What you should do
Transcribe the records below verbatim, starting at the line that contains "Given: Jump to previous match with up arrow" and ending at the line that contains "(x=320, y=111)", both lines included.

Input data
= = =
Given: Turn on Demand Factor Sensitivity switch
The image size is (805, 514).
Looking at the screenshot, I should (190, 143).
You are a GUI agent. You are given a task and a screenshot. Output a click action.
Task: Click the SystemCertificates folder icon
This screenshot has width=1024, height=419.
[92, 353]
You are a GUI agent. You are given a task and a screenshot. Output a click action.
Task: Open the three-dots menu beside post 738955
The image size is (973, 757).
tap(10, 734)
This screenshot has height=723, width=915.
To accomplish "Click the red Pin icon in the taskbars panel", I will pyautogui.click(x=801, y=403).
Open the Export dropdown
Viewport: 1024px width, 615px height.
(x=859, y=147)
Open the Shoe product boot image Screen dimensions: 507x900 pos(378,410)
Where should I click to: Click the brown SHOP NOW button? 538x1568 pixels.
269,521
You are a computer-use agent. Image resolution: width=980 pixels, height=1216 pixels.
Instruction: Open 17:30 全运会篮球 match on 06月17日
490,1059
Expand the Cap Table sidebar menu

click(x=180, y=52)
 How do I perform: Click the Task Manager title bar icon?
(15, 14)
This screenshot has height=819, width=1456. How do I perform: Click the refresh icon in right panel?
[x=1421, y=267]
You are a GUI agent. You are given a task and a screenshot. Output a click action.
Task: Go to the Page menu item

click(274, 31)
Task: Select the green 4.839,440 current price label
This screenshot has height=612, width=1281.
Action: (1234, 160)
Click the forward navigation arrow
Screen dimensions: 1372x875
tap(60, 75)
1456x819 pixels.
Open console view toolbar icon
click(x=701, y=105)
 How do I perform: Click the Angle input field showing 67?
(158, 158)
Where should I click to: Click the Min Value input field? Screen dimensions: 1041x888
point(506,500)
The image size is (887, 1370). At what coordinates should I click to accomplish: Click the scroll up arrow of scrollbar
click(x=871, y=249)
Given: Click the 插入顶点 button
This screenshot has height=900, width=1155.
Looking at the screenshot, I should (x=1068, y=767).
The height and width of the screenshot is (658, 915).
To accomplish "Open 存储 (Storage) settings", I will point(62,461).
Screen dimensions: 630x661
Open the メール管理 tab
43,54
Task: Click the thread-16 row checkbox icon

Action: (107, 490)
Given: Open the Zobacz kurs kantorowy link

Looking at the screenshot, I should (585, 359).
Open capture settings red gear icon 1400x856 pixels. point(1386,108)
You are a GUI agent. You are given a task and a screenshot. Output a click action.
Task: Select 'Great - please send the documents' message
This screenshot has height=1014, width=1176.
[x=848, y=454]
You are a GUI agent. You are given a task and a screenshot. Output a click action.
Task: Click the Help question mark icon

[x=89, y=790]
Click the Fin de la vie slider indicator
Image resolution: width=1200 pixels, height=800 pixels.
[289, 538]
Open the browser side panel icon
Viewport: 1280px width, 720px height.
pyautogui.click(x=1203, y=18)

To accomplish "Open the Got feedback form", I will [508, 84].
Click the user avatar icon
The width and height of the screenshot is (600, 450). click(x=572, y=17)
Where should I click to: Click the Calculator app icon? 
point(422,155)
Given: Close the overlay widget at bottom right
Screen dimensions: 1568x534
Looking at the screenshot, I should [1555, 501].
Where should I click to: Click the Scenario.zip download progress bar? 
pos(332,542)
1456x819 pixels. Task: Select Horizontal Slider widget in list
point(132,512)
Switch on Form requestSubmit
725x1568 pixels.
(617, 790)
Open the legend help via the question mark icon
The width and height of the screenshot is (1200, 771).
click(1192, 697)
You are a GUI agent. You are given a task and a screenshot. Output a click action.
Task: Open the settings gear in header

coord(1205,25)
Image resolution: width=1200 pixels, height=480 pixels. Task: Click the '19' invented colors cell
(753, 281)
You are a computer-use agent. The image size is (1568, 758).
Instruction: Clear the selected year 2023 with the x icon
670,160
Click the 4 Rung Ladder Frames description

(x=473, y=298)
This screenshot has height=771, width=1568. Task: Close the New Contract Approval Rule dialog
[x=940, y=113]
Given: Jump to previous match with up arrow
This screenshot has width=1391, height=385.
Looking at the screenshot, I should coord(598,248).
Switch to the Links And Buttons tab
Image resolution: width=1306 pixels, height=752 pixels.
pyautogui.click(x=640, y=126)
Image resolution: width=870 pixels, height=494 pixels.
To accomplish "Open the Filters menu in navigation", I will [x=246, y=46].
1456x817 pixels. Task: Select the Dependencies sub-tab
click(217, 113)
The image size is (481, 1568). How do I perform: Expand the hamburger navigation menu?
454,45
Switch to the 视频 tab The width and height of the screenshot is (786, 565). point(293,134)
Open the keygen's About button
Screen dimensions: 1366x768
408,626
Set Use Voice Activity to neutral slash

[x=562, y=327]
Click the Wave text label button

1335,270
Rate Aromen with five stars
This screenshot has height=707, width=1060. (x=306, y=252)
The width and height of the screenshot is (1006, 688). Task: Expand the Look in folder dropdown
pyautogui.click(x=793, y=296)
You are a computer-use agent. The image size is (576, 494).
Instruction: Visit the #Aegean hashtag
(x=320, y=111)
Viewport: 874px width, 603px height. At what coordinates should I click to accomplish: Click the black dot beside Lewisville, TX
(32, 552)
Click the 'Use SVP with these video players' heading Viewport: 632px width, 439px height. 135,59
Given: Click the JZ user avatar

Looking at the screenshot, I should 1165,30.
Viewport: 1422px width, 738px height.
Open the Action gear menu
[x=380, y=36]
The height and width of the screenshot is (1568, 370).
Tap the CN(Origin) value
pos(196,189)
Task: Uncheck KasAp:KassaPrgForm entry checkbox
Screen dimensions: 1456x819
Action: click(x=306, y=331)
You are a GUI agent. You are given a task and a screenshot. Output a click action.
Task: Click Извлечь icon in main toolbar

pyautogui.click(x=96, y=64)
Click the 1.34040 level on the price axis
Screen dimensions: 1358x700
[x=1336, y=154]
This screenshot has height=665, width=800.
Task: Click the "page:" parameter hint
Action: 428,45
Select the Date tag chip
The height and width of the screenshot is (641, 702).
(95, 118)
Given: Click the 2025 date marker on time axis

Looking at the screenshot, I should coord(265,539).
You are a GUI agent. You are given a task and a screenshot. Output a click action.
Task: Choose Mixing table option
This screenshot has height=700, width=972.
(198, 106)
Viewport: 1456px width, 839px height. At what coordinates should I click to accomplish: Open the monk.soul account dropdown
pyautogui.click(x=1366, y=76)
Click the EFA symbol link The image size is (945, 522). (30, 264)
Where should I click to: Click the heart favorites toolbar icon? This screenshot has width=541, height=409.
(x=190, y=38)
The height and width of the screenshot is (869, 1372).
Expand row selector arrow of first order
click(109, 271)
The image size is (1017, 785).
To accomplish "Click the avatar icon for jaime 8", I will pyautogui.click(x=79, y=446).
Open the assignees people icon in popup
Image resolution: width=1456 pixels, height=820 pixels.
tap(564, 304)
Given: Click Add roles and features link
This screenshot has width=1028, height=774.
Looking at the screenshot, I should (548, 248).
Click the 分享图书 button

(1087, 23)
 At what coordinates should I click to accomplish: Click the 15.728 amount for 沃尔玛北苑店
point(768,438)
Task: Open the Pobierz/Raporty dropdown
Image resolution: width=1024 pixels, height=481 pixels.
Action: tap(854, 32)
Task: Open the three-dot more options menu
= = =
Task result
Given: Jump to previous match with up arrow
This screenshot has width=1391, height=385.
Looking at the screenshot, I should coord(598,248).
Switch to the Links And Buttons tab
Image resolution: width=1306 pixels, height=752 pixels.
pyautogui.click(x=640, y=126)
Image resolution: width=870 pixels, height=494 pixels.
To accomplish "Open the Filters menu in navigation", I will [x=246, y=46].
1456x817 pixels. Task: Select the Dependencies sub-tab
click(217, 113)
The image size is (481, 1568). How do I perform: Expand the hamburger navigation menu?
454,45
Switch to the 视频 tab The width and height of the screenshot is (786, 565). point(293,134)
Open the keygen's About button
Screen dimensions: 1366x768
408,626
Set Use Voice Activity to neutral slash

[x=562, y=327]
Click the Wave text label button

1335,270
Rate Aromen with five stars
This screenshot has height=707, width=1060. (x=306, y=252)
The width and height of the screenshot is (1006, 688). Task: Expand the Look in folder dropdown
pyautogui.click(x=793, y=296)
You are a computer-use agent. The image size is (576, 494).
Instruction: Visit the #Aegean hashtag
(x=320, y=111)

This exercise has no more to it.